Zhang, Qian-Qian, Li, Fu-Gui, Qin, Bo, Chen, Jie, Jiang, Xia-Yun, Zou, Shu-Ming
Gene 2015 v.573 pp. 225-232
Megalobrama amblycephala, adults, brain, cell growth, complementary DNA, embryogenesis, eyes, fibroblast growth factor receptor 1, fish, gene expression regulation, genes, in situ hybridization, intestines, kidneys, liver, messenger RNA, midgut, pharynx, sequence analysis, starvation, tissues, transcription (genetics), zygote
Fgfr1 is a fibroblast growth factor receptor involved in regulating cell growth, proliferation, differentiation and migration. Here, we report the isolation and characterization of duplicated fgfr1 genes in blunt snout bream (Megalobrama amblycephala). Blunt snout bream fgfr1a and -1b cDNAs were found to share a relatively high sequence identity of 82%. During embryogenesis, both fgfr1a and -1b mRNAs were highly detected at zygotes but gradually decreased and then constantly expressed after 16hpf, besides a strong expression for the fgfr1b mRNA at 12hpf. Whole-mount in situ hybridization demonstrated that fgfr1a mRNA was transcribed at the eyes, mid-hindbrain boundary (MHB), brain, posterior somites and tailbud at 16hpf, while the fgfr1b mRNA was only detected at the eyes and posterior somites at the same period. At 28hpf embryos, both fgfr1a and -1b mRNAs were expressed in the eyes, brain, pharyngeal arches and tailbud, and in the eyes, brain, pharyngeal arches and notochord at 55hpf. In adult fish, fgfr1a mRNA was strongly expressed in the gill, gonad, brain and midgut, but examined relatively low in the skin and kidney. In contrast, the fgfr1b mRNA was highly detected in the brain and liver and quite low in the skin, gill and kidney.
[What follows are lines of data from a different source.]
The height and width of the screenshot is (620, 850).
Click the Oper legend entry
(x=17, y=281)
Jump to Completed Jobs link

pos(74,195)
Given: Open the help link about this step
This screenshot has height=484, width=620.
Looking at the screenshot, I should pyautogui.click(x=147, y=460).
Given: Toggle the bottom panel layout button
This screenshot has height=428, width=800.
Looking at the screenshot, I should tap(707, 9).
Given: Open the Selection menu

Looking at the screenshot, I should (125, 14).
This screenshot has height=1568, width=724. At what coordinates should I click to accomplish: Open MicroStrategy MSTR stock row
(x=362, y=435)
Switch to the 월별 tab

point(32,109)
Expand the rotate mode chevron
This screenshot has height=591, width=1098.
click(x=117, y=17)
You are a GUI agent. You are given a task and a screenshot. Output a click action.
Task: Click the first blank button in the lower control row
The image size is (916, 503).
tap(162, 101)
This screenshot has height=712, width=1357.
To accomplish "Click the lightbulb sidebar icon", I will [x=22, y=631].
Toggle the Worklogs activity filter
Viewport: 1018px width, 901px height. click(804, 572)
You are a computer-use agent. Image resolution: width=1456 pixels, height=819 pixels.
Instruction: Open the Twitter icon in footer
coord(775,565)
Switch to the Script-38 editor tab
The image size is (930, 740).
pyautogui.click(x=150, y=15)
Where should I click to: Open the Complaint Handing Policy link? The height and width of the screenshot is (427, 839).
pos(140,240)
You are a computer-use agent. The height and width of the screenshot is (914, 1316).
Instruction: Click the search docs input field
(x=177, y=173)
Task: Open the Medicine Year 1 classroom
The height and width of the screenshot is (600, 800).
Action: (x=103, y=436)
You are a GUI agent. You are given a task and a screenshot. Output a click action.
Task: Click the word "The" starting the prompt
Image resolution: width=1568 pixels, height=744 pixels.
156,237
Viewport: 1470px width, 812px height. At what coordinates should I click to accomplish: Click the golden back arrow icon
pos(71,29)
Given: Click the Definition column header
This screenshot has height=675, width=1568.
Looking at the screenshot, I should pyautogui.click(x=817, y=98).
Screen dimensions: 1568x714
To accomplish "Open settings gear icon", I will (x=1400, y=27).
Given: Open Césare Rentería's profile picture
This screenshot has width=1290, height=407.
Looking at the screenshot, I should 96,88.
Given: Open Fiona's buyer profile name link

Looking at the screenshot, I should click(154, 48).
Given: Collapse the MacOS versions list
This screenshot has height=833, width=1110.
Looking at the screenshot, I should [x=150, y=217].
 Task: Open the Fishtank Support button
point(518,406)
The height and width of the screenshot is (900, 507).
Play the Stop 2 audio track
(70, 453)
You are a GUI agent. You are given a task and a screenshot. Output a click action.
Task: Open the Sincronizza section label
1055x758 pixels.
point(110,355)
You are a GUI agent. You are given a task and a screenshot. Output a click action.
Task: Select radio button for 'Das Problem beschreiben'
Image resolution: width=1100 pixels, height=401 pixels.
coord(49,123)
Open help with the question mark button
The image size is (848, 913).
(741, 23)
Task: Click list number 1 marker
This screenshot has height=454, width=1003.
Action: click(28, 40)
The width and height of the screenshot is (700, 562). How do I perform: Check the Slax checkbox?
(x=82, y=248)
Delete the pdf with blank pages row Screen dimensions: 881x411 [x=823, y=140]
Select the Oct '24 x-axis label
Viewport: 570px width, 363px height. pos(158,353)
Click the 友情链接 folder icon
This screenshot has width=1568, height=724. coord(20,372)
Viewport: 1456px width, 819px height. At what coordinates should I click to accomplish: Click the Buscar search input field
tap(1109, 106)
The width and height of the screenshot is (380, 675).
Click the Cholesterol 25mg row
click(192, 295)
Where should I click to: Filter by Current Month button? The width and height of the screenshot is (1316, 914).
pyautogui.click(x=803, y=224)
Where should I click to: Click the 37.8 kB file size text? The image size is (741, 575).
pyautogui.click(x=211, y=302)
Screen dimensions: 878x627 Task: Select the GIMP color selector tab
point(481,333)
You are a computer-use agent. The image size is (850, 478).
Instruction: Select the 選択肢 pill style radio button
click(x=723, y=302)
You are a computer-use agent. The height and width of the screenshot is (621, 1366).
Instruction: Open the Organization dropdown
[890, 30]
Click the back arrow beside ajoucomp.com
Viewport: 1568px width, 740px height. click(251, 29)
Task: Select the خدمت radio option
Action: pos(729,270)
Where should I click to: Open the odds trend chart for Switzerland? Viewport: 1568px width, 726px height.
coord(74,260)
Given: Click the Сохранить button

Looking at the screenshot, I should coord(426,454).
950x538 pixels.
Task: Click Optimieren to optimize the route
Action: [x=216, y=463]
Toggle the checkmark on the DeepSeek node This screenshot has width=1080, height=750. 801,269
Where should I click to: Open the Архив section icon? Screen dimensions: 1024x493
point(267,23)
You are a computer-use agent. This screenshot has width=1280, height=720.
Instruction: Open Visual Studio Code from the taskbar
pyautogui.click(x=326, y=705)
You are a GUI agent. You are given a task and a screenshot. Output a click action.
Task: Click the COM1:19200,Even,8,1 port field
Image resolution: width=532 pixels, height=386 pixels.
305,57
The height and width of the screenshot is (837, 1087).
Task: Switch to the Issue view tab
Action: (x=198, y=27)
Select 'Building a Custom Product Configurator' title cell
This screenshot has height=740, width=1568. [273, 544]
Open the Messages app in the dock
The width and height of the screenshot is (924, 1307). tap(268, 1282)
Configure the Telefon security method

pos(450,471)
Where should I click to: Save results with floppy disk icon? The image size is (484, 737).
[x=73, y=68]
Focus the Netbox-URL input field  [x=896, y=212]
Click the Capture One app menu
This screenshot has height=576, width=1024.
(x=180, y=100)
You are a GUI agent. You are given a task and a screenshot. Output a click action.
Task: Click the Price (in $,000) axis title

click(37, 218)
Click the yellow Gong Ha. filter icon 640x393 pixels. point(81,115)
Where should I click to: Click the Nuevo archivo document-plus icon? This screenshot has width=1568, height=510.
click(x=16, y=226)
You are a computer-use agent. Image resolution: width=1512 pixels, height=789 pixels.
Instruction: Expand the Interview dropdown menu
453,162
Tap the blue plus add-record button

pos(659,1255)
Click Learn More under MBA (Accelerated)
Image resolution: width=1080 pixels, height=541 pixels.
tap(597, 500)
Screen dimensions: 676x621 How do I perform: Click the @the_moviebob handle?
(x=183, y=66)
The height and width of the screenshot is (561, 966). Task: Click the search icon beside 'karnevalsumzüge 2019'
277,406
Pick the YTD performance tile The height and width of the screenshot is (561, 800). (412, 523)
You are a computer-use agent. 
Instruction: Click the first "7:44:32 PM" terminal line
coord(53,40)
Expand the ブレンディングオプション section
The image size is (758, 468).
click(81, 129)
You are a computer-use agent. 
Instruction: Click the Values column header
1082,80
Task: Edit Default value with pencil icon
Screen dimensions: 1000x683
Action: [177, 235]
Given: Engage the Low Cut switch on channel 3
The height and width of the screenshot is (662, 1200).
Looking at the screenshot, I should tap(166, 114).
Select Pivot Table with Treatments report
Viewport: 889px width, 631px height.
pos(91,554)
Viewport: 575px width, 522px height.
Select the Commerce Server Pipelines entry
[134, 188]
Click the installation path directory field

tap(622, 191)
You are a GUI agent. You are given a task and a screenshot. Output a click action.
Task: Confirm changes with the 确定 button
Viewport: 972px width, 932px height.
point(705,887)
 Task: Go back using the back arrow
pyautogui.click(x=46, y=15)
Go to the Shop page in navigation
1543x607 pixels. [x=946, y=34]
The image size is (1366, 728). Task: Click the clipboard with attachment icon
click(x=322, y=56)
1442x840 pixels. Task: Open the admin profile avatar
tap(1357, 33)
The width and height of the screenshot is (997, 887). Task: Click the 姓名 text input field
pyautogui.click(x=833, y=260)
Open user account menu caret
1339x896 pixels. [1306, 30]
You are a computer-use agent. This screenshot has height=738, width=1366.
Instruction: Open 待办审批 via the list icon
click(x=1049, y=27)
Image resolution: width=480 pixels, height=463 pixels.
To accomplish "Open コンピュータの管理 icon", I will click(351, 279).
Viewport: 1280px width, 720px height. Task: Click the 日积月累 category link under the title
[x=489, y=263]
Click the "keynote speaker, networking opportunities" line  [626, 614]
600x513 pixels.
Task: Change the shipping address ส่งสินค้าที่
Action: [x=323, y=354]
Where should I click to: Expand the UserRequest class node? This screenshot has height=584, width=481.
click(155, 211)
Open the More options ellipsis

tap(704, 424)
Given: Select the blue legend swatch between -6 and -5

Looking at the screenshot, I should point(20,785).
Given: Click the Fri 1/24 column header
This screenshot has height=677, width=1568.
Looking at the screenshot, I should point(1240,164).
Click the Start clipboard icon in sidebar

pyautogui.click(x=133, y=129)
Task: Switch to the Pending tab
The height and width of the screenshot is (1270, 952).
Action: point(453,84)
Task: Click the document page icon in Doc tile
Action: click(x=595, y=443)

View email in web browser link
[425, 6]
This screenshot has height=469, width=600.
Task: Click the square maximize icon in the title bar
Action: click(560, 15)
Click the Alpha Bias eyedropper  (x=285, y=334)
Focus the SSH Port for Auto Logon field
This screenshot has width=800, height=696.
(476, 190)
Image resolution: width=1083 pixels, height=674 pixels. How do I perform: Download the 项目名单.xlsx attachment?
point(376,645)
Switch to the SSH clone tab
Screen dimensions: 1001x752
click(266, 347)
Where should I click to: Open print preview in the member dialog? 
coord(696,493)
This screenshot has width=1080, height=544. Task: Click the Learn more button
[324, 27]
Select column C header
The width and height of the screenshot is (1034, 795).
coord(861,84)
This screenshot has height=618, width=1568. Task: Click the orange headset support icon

During starvation, both fgfr1a and -1b mRNAs were significantly up-regulated in the intestine and liver, but down-regulated in the brain. Moreover, duplicated fgfr1 mRNAs were differentially inhibited in tissues with exogenous recombinant hGH. Our results suggest that two fgfr1 genes play important roles in regulating growth and development in blunt snout bream.